-- START Dataset excerpts --
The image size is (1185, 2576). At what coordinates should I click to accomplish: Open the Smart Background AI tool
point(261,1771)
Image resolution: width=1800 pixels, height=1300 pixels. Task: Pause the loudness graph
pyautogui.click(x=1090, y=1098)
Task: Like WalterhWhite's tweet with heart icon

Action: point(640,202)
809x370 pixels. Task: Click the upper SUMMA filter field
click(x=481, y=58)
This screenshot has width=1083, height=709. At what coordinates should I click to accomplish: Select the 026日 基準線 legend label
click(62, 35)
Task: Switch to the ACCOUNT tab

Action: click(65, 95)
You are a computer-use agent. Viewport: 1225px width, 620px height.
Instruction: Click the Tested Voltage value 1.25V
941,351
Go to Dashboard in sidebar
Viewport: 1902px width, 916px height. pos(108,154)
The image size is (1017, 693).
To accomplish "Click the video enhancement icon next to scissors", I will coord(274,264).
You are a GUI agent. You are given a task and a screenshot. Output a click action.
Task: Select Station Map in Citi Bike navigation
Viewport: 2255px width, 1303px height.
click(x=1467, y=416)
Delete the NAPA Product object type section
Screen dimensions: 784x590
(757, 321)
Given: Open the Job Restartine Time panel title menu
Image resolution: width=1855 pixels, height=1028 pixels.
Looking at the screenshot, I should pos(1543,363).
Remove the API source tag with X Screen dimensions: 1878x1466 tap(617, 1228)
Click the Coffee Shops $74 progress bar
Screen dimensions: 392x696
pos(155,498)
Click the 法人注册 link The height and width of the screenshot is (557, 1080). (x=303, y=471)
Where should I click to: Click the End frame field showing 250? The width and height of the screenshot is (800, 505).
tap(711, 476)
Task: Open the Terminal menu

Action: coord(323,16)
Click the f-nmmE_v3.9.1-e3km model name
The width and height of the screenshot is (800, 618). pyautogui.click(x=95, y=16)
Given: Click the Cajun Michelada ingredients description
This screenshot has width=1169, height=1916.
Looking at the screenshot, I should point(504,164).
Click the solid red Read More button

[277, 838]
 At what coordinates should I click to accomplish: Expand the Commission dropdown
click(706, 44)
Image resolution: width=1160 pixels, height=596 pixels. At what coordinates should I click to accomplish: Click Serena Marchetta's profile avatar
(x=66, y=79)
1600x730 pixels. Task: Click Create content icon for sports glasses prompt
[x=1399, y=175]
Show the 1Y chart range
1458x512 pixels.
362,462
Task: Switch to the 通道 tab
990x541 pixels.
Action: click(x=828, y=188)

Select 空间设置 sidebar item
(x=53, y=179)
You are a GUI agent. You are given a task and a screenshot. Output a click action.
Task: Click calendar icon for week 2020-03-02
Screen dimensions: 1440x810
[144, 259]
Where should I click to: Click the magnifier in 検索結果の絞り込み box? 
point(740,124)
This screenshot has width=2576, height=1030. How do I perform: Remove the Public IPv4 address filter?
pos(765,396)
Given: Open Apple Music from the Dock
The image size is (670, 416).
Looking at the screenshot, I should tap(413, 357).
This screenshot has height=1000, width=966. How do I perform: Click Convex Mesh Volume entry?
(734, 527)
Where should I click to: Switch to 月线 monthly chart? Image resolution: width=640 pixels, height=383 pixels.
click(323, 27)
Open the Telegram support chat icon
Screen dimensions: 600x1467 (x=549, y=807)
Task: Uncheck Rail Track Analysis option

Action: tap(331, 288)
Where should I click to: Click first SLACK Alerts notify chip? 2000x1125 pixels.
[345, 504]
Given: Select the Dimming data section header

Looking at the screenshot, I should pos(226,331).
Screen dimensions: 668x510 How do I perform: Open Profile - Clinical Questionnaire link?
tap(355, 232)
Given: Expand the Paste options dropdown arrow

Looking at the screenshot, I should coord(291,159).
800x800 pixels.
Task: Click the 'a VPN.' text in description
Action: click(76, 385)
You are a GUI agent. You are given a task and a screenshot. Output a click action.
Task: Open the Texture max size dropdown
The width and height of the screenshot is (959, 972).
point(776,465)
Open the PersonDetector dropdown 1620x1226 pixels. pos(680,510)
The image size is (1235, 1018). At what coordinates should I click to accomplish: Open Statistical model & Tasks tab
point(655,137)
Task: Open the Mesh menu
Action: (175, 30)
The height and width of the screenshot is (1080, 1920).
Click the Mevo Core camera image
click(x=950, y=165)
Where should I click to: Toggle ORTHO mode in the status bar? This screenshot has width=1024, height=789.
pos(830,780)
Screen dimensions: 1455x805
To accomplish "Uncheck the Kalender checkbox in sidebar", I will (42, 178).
-- END Dataset excerpts --
◆ What you have to do: Rewrite the lines starting at the one containing "The height and width of the screenshot is (1080, 1920)." and ending at the one containing "pos(830,780)", requests included, and shift every coordinate in the answers up by 114.

◆ Answer in full:
The height and width of the screenshot is (1080, 1920).
Click the Mevo Core camera image
click(x=1064, y=279)
Where should I click to: Toggle ORTHO mode in the status bar? This screenshot has width=1024, height=789.
pos(944,894)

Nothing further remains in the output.